_Lista de tareas_:
a) Responde estas preguntas sobre el pasaje de Tierra Santa:
(i) ¿Qué lugar dice dejar quien escribe?
(ii) ¿De qué estaba lleno Jesús cuando exclamó?
(iii) ¿Qué referencia bíblica acompaña la cita?
b) Extrae del listado cada línea que contenga la cadena "item".

Dejé Tierra Santa con la alegría de haberme encontrado con Jesús en lugares, personas y vivencias; en la historia y en la tradición, en la vida comunitaria, en los Evangelios y relatos orales, en la liturgia y en la fe del peregrino y, porque no decirlo, también en mi corazón.

«Jesús, lleno de la alegría del Espíritu Santo, exclamó:
te alabo Padre, Señor del cielo y de la tierra,
porque has revelado estas cosas a los pequeños…»
(Lc 10, 21).

Dejé Tierra Santa con la alegría de haberme encontrado con Jesús en lugares, personas y vivencias; en la historia y en la tradición, en la vida comunitaria, en los Evangelios y relatos orales, en la liturgia y en la fe del peregrino y, porque no decirlo, también en mi corazón.

Datos de localización por coordenadas de píxeles

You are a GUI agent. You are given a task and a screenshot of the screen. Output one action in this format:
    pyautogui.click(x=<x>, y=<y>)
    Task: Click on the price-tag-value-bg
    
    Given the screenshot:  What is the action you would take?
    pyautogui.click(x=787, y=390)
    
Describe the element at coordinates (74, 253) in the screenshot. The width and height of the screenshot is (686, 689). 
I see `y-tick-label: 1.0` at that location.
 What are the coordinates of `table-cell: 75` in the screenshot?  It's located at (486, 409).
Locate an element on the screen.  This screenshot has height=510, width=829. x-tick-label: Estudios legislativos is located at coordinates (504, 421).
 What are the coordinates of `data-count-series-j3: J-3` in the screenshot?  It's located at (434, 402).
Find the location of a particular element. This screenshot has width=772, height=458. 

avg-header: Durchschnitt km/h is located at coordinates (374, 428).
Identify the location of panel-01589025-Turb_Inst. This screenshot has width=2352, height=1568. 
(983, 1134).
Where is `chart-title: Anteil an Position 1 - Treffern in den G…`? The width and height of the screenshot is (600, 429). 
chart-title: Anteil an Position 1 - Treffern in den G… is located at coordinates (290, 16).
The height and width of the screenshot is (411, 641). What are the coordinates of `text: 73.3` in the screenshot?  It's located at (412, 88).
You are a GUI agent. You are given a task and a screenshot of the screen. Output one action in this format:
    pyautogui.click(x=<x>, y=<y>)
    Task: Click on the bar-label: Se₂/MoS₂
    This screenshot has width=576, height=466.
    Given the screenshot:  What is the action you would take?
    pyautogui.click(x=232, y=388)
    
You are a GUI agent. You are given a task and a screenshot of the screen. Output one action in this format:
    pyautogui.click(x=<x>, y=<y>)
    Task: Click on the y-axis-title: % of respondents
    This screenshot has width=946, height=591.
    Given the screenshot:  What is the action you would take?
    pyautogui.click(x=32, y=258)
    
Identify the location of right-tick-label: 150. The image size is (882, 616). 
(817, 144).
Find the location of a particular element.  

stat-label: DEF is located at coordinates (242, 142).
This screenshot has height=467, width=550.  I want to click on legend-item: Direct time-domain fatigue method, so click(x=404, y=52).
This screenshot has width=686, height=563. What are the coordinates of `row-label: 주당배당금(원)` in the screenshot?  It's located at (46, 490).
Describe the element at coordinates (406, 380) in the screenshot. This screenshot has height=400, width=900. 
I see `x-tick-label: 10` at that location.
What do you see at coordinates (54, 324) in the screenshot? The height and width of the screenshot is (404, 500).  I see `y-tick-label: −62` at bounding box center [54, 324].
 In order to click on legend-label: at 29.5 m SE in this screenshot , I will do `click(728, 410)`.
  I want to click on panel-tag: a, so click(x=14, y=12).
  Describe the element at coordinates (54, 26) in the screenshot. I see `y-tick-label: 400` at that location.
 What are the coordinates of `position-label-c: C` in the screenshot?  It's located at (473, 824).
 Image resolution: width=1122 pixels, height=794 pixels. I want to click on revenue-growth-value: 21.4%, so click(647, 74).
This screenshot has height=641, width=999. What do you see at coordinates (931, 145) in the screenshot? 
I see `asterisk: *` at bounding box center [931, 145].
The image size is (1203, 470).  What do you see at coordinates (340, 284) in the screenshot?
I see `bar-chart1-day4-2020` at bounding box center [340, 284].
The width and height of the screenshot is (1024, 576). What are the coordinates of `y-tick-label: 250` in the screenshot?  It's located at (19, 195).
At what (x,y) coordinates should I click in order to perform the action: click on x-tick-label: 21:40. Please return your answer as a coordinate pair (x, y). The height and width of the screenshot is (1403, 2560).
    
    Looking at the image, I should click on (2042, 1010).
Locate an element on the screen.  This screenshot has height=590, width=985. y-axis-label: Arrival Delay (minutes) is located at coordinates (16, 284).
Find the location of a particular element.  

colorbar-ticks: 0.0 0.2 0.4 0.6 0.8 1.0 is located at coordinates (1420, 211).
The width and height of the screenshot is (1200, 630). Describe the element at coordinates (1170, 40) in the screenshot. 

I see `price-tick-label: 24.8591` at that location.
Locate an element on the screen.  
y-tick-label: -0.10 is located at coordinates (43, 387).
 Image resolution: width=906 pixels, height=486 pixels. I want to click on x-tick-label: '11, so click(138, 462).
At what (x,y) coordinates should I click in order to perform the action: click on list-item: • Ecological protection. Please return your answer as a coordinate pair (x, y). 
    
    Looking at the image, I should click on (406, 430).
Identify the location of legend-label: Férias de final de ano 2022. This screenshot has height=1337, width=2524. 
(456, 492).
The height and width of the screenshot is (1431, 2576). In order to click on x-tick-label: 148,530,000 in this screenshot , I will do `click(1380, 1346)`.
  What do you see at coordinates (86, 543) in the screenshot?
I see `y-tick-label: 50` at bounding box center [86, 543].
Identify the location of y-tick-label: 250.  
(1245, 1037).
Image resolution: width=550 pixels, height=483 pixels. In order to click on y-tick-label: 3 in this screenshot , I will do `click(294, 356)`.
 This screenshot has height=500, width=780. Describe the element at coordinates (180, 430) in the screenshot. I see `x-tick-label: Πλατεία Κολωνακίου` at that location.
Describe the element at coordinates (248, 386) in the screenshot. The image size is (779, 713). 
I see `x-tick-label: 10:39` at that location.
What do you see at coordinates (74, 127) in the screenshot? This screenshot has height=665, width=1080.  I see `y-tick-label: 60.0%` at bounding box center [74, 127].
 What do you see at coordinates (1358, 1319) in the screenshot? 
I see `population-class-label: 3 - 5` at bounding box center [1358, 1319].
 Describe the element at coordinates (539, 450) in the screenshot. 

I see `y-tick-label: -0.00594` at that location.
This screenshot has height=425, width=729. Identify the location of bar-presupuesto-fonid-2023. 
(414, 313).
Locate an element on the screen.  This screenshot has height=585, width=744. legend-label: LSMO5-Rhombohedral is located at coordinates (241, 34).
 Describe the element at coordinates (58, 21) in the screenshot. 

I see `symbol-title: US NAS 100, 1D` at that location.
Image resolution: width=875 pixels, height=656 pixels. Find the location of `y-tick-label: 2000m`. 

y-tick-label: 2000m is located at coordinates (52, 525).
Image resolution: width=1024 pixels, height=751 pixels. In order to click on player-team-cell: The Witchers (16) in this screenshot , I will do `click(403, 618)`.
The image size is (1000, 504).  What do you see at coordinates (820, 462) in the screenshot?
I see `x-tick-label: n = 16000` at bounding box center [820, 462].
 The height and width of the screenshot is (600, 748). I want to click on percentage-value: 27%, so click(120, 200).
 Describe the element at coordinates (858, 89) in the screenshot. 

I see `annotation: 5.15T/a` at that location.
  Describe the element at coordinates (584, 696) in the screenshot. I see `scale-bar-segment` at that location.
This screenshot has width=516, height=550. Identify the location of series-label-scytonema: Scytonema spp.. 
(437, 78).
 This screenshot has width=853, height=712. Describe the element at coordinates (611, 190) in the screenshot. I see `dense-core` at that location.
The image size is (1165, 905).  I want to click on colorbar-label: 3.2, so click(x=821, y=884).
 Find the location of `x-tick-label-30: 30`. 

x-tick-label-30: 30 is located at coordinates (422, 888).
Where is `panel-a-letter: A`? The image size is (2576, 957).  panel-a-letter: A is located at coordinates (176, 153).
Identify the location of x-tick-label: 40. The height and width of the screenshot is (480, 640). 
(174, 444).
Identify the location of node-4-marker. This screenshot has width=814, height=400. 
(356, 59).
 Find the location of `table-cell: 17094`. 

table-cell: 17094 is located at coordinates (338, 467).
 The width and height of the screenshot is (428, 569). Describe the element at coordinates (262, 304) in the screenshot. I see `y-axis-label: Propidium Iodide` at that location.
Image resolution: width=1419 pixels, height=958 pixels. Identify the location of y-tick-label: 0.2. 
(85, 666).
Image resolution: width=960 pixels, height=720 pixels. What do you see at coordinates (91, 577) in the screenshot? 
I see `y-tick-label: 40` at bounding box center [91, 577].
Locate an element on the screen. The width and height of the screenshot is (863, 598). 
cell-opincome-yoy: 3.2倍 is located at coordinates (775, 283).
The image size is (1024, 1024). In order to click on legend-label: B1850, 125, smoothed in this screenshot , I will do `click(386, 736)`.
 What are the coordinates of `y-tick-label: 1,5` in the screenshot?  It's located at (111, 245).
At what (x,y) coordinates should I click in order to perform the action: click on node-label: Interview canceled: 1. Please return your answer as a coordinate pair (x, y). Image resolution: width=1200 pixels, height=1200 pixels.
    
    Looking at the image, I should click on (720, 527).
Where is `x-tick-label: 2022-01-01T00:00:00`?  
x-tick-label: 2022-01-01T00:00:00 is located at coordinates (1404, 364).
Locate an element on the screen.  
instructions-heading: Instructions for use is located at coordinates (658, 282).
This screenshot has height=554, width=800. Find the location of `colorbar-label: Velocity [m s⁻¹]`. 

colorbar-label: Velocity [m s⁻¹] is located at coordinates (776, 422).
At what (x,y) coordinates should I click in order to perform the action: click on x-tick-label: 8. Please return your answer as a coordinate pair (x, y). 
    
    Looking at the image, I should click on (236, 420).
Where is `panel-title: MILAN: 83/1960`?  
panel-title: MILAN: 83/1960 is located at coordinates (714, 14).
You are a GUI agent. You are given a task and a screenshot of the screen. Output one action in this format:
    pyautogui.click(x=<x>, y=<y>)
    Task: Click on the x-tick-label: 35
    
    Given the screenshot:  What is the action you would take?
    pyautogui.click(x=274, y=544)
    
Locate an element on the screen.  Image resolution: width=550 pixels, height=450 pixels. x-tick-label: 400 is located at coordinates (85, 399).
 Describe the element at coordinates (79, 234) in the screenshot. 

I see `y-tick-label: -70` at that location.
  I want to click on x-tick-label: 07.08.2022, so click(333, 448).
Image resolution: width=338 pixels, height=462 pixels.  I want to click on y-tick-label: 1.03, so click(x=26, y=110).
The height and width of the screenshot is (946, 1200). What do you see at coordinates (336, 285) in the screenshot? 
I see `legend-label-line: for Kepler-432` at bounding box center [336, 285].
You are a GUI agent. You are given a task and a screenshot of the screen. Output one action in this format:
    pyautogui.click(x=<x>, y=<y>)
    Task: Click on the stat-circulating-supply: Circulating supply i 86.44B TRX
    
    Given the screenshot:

_Lista de respuestas_:
a)
(i) Tierra Santa.
(ii) De la alegría del Espíritu Santo.
(iii) Lc 10, 21.

b)
This screenshot has height=467, width=550.  I want to click on legend-item: Direct time-domain fatigue method, so click(x=404, y=52).
At what (x,y) coordinates should I click in order to perform the action: click on list-item: • Ecological protection. Please return your answer as a coordinate pair (x, y). 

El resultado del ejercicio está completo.